Отвратить взор от страданий своих и забыться — это пьянящая радость для тех, кто страдает. Самозабвением и опьяняющей радостью увиделся мне этот мир.
Мир, вечно несовершенный; несовершенное отображение вечного противоречия, опьяняющая радость для своего несовершенного творца — таким увиделся мне некогда этот мир.
Так, подобно тем, кто мечтает о мире ином, устремил я однажды мечты свои по ту сторону человека. Действительно ли — по ту сторону?
О братья мои, этот Бог, созданный мной, был делом рук человека и безумием его, подобно всем прочим богам!
Человеком был он, и притом — лишь малой частью человека и моего „Я“: из моего же пепла и пламени пришел ко мне этот призрак. Поистине, не из мира иного явился он!
И что же, братья мои? Я преодолел себя, страдающего, я отнес пепел свой в горы и ярчайшее пламя обрел для себя. Взгляните! Призрак отступил от меня!
Мукой и страданием было бы теперь для меня верить в подобные призраки: горем и унижением было бы это для выздоравливающего. Так говорю я тем, кто мечтает о мире ином.
Горем, и бессилием, и коротким безумием счастья, которое знает лишь мучительно страдающий, созданы все иные миры.
Усталость, жаждущая одним прыжком — смертельным прыжком[10]— достигнуть последних пределов, жалкая усталость неведения, не желающая больше хотеть, — это она создала всех богов и все иные миры.
Верьте мне, братья мои! Тело, отчаявшееся в теле, пальцами ослепленного духа ощупывало последние стены.
Верьте мне, братья мои! Тело, отчаявшееся в земле, прислушивалось к тому, что говорили недра бытия.
И вот — захотело оно пробиться сквозь последние стены, выйти из последних пределов своих и достичь мира иного.

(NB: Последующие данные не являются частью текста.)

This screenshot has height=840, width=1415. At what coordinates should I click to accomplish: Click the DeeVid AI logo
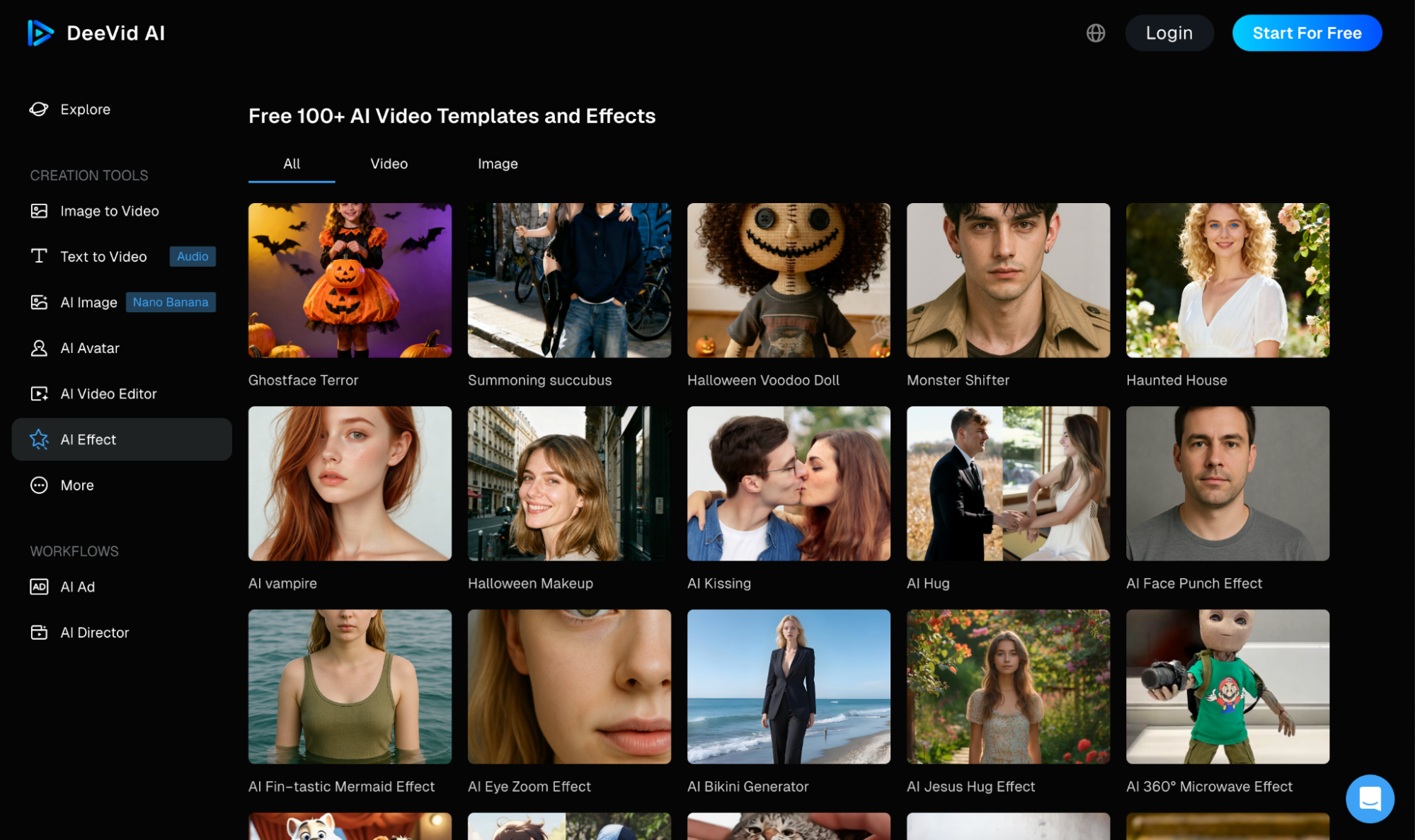coord(96,33)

Но надежно спрятан от людей „мир иной“ — нечеловеческое, полностью лишенное всех человеческих черт, небесное Ничто; и безмолвствуют недра бытия, и никогда не обращаются к человеку, кроме как в образе Человека.
Поистине, трудно доказать всякое бытие и трудно заставить его говорить. Но скажите мне, братья, самое дивное из всего сущего — не доказано ли оно наилучшим образом?
Да, само мое „Я“ и весь хаос противоречий его честнее всего свидетельствует о бытие своем: творящее, оценивающее, жаждущее „Я“ — есть мера и ценность всех вещей.
И это мое „Я“, самое правдивое свидетельство бытия, говорит о теле и стремится к нему, даже когда предается страстным мечтам и трепещет разбитыми крыльями.
Все честнее учится оно говорить, это „Я“; и чем больше учится, тем больше находит слов, чтобы хвалить тело и землю.
Новой гордости научило меня мое „Я“, этой гордости учу я теперь людей: не прятать больше голову в песок небесных абстракций, но высоко держать ее, эту голову, созидающую смысл земли!